Anyone who has ever had a sink unclogged, a running toilet quieted or a leaky pipe fixed knows how essential plumbers are to keeping households, apartments and commercial businesses running smoothly. Plumber is a general category that includes pipelayers, pipe fitters and steamfitters, as well as sprinkler fitters, who specialize in installing automatic fire sprinkler systems in buildings. As with many other skilled trades, plumbers get their training through apprenticeships or in technical schools and community colleges, according to the BLS, though pipelayers typically receive their training on the job. Apprenticeships, whether in a union or nonunion post, consist of up to five years of paid on-the-job training and at least 144 hours of annual classroom instruction. BLS forecasts that demand for plumbers will grow faster than normal through 2018, with the expectation of "very good" job opportunities. More than 555,000 Americans made their living as plumbers in 2008. About 12 percent of them were self employed.
If dessert is your favorite part of a meal, a career as a pastry chef might just be a sweet fit. These professionals focus on creating those wonderfully tasty and artful confections that delight the senses and tantalize the palate. Many learn their craft through post-secondary education, either at a community college, university or dedicated culinary school, lasting two to four years. Some large hotels and restaurants operate their own training and job-placement programs for chefs and head cooks, BLS says. In addition to having a strong desire to cook and a creative bent, chefs need strong leadership and communication skills and the ability to motivate others. BLS forecasts demand for chefs to be "good" through 2018 despite slower than average employment growth, due largely to heavy turnover within the field. Master pastry chefs are typically part of management, which include additional duties related to staffing, supervision and more.
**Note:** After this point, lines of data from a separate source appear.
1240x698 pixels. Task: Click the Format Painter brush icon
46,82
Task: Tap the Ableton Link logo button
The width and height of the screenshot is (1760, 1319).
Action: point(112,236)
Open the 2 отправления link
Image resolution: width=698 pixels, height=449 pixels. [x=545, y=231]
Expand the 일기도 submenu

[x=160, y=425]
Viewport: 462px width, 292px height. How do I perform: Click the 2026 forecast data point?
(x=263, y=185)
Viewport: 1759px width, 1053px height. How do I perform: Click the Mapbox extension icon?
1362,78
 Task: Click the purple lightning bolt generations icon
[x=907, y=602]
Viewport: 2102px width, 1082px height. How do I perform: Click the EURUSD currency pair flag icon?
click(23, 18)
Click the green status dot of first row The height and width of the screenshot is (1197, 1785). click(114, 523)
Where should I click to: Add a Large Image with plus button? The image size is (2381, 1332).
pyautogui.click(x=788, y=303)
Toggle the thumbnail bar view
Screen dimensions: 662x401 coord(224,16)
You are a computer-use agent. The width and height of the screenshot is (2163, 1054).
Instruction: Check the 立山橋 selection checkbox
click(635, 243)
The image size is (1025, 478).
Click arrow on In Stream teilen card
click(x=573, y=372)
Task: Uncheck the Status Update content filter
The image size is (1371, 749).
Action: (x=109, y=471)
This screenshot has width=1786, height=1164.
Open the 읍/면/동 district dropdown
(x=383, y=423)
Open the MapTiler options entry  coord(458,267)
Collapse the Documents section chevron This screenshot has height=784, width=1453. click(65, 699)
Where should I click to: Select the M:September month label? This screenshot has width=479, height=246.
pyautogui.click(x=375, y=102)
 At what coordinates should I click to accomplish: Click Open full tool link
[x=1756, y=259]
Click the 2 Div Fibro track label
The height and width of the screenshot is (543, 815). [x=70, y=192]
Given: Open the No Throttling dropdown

If cooking and baking aren't quite your thing, but you enjoy restaurant work, becoming a food and beverage director might just be right up your alley. Also known as food-service managers, the position usually involves overseeing the operations of a restaurant, banquet facility or the meal-and-beverage operations at a hotel, among other venues. Food-service managers ensure proper staffing and inventory levels as well as a positive dining experience for customers and the overall upkeep of facilities. Some managers may help with cooking, clearing tables or other tasks during peak periods. Many in this field begin as cooks, waitstaff or bartenders before moving into supervisory positions. Some receive their training through post-secondary education programs in restaurant management. BLS forecasts growth in the field to be slower than average through 2018, but job opportunities should be plentiful in large part because of high turnover. Food-service managers typically work 50 or more hours a week, and sometimes seven days a week.